→ WHAT NEEDS TO BE DONE: Return the data below in full, exactly as it stands.

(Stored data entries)
========================================

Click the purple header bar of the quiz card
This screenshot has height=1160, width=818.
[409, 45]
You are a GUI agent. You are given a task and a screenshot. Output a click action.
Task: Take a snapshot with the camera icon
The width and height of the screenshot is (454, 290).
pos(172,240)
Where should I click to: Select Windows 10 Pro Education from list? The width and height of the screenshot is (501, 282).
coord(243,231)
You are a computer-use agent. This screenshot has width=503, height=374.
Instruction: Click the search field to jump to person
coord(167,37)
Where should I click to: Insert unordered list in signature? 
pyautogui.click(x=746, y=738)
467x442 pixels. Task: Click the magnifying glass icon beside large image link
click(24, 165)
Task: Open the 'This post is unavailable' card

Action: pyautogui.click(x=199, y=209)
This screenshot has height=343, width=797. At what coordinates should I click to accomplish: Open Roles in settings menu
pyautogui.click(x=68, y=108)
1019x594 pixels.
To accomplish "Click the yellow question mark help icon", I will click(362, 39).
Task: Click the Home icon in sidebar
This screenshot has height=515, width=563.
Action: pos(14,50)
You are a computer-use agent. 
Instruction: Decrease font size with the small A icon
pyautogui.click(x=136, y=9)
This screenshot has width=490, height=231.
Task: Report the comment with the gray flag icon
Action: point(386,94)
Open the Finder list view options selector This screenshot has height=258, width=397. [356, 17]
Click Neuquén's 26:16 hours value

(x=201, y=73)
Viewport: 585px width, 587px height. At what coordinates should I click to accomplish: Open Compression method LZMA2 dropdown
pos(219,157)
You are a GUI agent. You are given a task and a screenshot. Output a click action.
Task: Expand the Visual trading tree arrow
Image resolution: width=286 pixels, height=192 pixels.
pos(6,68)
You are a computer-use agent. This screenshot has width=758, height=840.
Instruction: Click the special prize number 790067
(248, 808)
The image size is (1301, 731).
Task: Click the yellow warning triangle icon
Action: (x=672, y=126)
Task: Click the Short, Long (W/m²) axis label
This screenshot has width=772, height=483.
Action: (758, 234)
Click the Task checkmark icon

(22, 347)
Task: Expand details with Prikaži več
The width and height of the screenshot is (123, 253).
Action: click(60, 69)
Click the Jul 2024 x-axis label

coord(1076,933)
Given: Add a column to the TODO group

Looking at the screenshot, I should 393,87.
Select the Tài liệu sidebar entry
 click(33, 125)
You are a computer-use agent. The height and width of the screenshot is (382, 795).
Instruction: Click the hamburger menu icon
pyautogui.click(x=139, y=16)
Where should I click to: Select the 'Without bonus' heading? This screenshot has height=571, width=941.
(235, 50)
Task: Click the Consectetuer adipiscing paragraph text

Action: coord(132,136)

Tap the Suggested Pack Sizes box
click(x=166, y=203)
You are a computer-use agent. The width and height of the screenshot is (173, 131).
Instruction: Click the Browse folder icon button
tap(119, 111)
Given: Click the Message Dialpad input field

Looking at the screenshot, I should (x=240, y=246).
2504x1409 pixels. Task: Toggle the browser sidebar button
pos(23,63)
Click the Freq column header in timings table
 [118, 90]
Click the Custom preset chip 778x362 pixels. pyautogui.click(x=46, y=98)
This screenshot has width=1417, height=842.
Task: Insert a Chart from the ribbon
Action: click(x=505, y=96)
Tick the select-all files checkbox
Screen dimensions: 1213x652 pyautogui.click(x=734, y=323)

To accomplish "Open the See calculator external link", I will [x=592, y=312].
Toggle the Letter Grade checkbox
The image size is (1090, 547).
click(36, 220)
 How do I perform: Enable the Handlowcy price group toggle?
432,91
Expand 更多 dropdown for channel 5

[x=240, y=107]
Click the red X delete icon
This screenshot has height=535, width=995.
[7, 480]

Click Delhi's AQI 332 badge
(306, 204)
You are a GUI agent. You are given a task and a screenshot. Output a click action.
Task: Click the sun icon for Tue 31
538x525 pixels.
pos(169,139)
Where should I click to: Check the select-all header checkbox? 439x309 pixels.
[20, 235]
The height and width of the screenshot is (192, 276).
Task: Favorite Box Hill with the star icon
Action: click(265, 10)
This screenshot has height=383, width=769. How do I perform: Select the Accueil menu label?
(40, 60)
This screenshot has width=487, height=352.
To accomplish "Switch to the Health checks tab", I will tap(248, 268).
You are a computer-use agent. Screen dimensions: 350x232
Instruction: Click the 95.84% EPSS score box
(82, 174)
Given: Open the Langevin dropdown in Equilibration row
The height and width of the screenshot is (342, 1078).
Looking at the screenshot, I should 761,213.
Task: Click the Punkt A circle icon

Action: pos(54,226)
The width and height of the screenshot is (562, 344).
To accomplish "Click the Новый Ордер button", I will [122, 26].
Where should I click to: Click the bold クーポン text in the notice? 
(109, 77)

========================================

→ RESPONSE AREA:
Click the purple header bar of the quiz card
This screenshot has height=1160, width=818.
[409, 45]
You are a GUI agent. You are given a task and a screenshot. Output a click action.
Task: Take a snapshot with the camera icon
The width and height of the screenshot is (454, 290).
pos(172,240)
Where should I click to: Select Windows 10 Pro Education from list? The width and height of the screenshot is (501, 282).
coord(243,231)
You are a computer-use agent. This screenshot has width=503, height=374.
Instruction: Click the search field to jump to person
coord(167,37)
Where should I click to: Insert unordered list in signature? 
pyautogui.click(x=746, y=738)
467x442 pixels. Task: Click the magnifying glass icon beside large image link
click(24, 165)
Task: Open the 'This post is unavailable' card

Action: pyautogui.click(x=199, y=209)
This screenshot has height=343, width=797. At what coordinates should I click to accomplish: Open Roles in settings menu
pyautogui.click(x=68, y=108)
1019x594 pixels.
To accomplish "Click the yellow question mark help icon", I will click(362, 39).
Task: Click the Home icon in sidebar
This screenshot has height=515, width=563.
Action: pos(14,50)
You are a computer-use agent. 
Instruction: Decrease font size with the small A icon
pyautogui.click(x=136, y=9)
This screenshot has width=490, height=231.
Task: Report the comment with the gray flag icon
Action: point(386,94)
Open the Finder list view options selector This screenshot has height=258, width=397. [356, 17]
Click Neuquén's 26:16 hours value

(x=201, y=73)
Viewport: 585px width, 587px height. At what coordinates should I click to accomplish: Open Compression method LZMA2 dropdown
pos(219,157)
You are a GUI agent. You are given a task and a screenshot. Output a click action.
Task: Expand the Visual trading tree arrow
Image resolution: width=286 pixels, height=192 pixels.
pos(6,68)
You are a computer-use agent. This screenshot has width=758, height=840.
Instruction: Click the special prize number 790067
(248, 808)
The image size is (1301, 731).
Task: Click the yellow warning triangle icon
Action: (x=672, y=126)
Task: Click the Short, Long (W/m²) axis label
This screenshot has width=772, height=483.
Action: (758, 234)
Click the Task checkmark icon

(22, 347)
Task: Expand details with Prikaži več
The width and height of the screenshot is (123, 253).
Action: click(60, 69)
Click the Jul 2024 x-axis label

coord(1076,933)
Given: Add a column to the TODO group

Looking at the screenshot, I should 393,87.
Select the Tài liệu sidebar entry
 click(33, 125)
You are a computer-use agent. The height and width of the screenshot is (382, 795).
Instruction: Click the hamburger menu icon
pyautogui.click(x=139, y=16)
Where should I click to: Select the 'Without bonus' heading? This screenshot has height=571, width=941.
(235, 50)
Task: Click the Consectetuer adipiscing paragraph text

Action: coord(132,136)

Tap the Suggested Pack Sizes box
click(x=166, y=203)
You are a computer-use agent. The width and height of the screenshot is (173, 131).
Instruction: Click the Browse folder icon button
tap(119, 111)
Given: Click the Message Dialpad input field

Looking at the screenshot, I should (x=240, y=246).
2504x1409 pixels. Task: Toggle the browser sidebar button
pos(23,63)
Click the Freq column header in timings table
 [118, 90]
Click the Custom preset chip 778x362 pixels. pyautogui.click(x=46, y=98)
This screenshot has width=1417, height=842.
Task: Insert a Chart from the ribbon
Action: click(x=505, y=96)
Tick the select-all files checkbox
Screen dimensions: 1213x652 pyautogui.click(x=734, y=323)

To accomplish "Open the See calculator external link", I will [x=592, y=312].
Toggle the Letter Grade checkbox
The image size is (1090, 547).
click(36, 220)
 How do I perform: Enable the Handlowcy price group toggle?
432,91
Expand 更多 dropdown for channel 5

[x=240, y=107]
Click the red X delete icon
This screenshot has height=535, width=995.
[7, 480]

Click Delhi's AQI 332 badge
(306, 204)
You are a GUI agent. You are given a task and a screenshot. Output a click action.
Task: Click the sun icon for Tue 31
538x525 pixels.
pos(169,139)
Where should I click to: Check the select-all header checkbox? 439x309 pixels.
[20, 235]
The height and width of the screenshot is (192, 276).
Task: Favorite Box Hill with the star icon
Action: click(265, 10)
This screenshot has height=383, width=769. How do I perform: Select the Accueil menu label?
(40, 60)
This screenshot has width=487, height=352.
To accomplish "Switch to the Health checks tab", I will tap(248, 268).
You are a computer-use agent. Screen dimensions: 350x232
Instruction: Click the 95.84% EPSS score box
(82, 174)
Given: Open the Langevin dropdown in Equilibration row
The height and width of the screenshot is (342, 1078).
Looking at the screenshot, I should 761,213.
Task: Click the Punkt A circle icon

Action: pos(54,226)
The width and height of the screenshot is (562, 344).
To accomplish "Click the Новый Ордер button", I will [122, 26].
Where should I click to: Click the bold クーポン text in the notice? 
(109, 77)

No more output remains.